> **Problem to solve**
Copy the entries below word for word, from the first line to the last.

> **Data section**
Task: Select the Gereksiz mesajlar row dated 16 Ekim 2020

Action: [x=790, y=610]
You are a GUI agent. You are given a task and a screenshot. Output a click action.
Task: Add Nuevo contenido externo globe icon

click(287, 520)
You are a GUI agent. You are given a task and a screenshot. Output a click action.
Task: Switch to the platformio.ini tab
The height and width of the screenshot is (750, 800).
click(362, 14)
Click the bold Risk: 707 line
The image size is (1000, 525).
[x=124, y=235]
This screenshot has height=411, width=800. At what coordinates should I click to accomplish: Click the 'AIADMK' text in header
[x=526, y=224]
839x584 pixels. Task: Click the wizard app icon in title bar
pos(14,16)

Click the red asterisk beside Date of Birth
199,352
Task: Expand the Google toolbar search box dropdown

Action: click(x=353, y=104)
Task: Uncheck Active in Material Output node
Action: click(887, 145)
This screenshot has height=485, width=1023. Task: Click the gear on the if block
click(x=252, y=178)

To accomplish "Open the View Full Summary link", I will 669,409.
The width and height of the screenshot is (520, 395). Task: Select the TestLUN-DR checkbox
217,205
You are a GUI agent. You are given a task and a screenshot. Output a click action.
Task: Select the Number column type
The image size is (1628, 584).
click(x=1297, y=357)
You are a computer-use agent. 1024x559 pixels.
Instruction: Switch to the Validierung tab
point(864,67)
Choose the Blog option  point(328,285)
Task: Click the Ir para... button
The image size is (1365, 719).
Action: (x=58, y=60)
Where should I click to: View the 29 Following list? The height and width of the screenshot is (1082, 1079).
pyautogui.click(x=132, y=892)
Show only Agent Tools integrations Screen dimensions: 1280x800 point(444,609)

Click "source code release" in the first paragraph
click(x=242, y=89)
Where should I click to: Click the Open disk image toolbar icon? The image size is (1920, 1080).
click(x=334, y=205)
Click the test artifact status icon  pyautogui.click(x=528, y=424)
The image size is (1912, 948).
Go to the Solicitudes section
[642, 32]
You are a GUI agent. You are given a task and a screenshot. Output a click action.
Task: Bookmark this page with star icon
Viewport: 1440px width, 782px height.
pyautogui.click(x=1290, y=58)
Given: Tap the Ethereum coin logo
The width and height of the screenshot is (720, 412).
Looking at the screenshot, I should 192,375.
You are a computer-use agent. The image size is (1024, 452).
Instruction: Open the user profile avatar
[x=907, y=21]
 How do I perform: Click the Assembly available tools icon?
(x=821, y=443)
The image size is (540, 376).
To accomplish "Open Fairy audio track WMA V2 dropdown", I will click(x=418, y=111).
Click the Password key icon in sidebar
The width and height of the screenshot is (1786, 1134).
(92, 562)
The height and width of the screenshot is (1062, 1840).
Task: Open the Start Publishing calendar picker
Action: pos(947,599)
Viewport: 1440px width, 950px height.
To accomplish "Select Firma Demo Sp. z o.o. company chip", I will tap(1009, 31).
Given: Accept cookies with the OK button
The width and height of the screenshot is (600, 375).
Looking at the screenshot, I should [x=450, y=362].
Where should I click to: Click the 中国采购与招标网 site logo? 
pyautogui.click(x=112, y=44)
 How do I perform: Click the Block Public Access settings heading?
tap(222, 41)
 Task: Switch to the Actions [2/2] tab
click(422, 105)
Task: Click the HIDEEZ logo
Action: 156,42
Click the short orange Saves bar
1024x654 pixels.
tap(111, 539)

> **Solution to this exercise**
Task: Select the Gereksiz mesajlar row dated 16 Ekim 2020

Action: [x=790, y=610]
You are a GUI agent. You are given a task and a screenshot. Output a click action.
Task: Add Nuevo contenido externo globe icon

click(287, 520)
You are a GUI agent. You are given a task and a screenshot. Output a click action.
Task: Switch to the platformio.ini tab
The height and width of the screenshot is (750, 800).
click(362, 14)
Click the bold Risk: 707 line
The image size is (1000, 525).
[x=124, y=235]
This screenshot has height=411, width=800. At what coordinates should I click to accomplish: Click the 'AIADMK' text in header
[x=526, y=224]
839x584 pixels. Task: Click the wizard app icon in title bar
pos(14,16)

Click the red asterisk beside Date of Birth
199,352
Task: Expand the Google toolbar search box dropdown

Action: click(x=353, y=104)
Task: Uncheck Active in Material Output node
Action: click(887, 145)
This screenshot has height=485, width=1023. Task: Click the gear on the if block
click(x=252, y=178)

To accomplish "Open the View Full Summary link", I will 669,409.
The width and height of the screenshot is (520, 395). Task: Select the TestLUN-DR checkbox
217,205
You are a GUI agent. You are given a task and a screenshot. Output a click action.
Task: Select the Number column type
The image size is (1628, 584).
click(x=1297, y=357)
You are a computer-use agent. 1024x559 pixels.
Instruction: Switch to the Validierung tab
point(864,67)
Choose the Blog option  point(328,285)
Task: Click the Ir para... button
The image size is (1365, 719).
Action: (x=58, y=60)
Where should I click to: View the 29 Following list? The height and width of the screenshot is (1082, 1079).
pyautogui.click(x=132, y=892)
Show only Agent Tools integrations Screen dimensions: 1280x800 point(444,609)

Click "source code release" in the first paragraph
click(x=242, y=89)
Where should I click to: Click the Open disk image toolbar icon? The image size is (1920, 1080).
click(x=334, y=205)
Click the test artifact status icon  pyautogui.click(x=528, y=424)
The image size is (1912, 948).
Go to the Solicitudes section
[642, 32]
You are a GUI agent. You are given a task and a screenshot. Output a click action.
Task: Bookmark this page with star icon
Viewport: 1440px width, 782px height.
pyautogui.click(x=1290, y=58)
Given: Tap the Ethereum coin logo
The width and height of the screenshot is (720, 412).
Looking at the screenshot, I should 192,375.
You are a computer-use agent. The image size is (1024, 452).
Instruction: Open the user profile avatar
[x=907, y=21]
 How do I perform: Click the Assembly available tools icon?
(x=821, y=443)
The image size is (540, 376).
To accomplish "Open Fairy audio track WMA V2 dropdown", I will click(x=418, y=111).
Click the Password key icon in sidebar
The width and height of the screenshot is (1786, 1134).
(92, 562)
The height and width of the screenshot is (1062, 1840).
Task: Open the Start Publishing calendar picker
Action: pos(947,599)
Viewport: 1440px width, 950px height.
To accomplish "Select Firma Demo Sp. z o.o. company chip", I will tap(1009, 31).
Given: Accept cookies with the OK button
The width and height of the screenshot is (600, 375).
Looking at the screenshot, I should [x=450, y=362].
Where should I click to: Click the 中国采购与招标网 site logo? 
pyautogui.click(x=112, y=44)
 How do I perform: Click the Block Public Access settings heading?
tap(222, 41)
 Task: Switch to the Actions [2/2] tab
click(422, 105)
Task: Click the HIDEEZ logo
Action: 156,42
Click the short orange Saves bar
1024x654 pixels.
tap(111, 539)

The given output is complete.